Pick out each line of the records in which the word "Switch" appears.

◇ ◇ ◇

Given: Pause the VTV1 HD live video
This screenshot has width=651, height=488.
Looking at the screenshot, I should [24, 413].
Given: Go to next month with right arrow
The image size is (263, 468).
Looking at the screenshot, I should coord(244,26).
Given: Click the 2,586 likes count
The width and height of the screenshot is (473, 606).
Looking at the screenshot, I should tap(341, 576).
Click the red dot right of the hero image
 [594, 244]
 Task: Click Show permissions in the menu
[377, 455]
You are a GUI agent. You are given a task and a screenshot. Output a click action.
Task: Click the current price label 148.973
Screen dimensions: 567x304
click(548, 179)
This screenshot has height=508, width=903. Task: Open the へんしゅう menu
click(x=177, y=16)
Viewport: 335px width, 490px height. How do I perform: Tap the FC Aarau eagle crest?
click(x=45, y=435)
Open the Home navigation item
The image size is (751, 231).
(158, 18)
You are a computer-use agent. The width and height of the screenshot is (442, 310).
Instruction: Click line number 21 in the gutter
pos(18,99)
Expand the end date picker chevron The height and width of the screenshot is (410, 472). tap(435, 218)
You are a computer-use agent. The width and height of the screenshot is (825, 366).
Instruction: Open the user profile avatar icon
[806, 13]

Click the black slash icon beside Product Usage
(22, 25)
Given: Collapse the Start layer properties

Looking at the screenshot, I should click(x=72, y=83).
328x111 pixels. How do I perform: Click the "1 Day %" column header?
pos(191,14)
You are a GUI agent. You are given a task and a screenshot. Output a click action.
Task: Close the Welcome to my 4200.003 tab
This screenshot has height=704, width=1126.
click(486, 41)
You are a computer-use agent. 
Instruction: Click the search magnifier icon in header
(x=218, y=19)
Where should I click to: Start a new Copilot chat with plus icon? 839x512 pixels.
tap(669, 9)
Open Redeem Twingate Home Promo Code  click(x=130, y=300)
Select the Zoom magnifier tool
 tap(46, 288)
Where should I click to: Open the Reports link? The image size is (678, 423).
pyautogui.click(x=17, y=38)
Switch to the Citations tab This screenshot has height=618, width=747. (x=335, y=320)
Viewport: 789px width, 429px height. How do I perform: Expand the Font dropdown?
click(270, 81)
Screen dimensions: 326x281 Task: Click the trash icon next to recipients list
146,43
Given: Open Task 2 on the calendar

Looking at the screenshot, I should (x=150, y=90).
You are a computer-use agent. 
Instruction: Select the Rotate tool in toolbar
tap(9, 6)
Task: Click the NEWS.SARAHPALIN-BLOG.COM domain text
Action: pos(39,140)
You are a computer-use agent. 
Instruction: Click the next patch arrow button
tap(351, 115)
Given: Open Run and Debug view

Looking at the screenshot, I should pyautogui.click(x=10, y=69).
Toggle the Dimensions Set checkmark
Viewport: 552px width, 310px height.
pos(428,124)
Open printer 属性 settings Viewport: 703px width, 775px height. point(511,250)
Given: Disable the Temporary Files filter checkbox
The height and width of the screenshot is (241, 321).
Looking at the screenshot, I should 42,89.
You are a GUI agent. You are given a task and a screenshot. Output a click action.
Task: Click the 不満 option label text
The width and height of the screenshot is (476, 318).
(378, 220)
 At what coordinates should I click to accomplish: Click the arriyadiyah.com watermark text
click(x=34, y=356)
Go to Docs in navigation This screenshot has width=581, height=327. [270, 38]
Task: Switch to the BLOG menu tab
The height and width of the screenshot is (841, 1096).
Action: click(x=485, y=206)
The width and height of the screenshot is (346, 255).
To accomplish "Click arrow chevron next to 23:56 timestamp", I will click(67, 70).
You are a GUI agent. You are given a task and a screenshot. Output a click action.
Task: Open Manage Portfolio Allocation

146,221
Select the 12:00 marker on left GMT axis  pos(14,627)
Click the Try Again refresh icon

◇ ◇ ◇

→ **Solved problem**
Switch to the Citations tab This screenshot has height=618, width=747. (x=335, y=320)
Task: Switch to the BLOG menu tab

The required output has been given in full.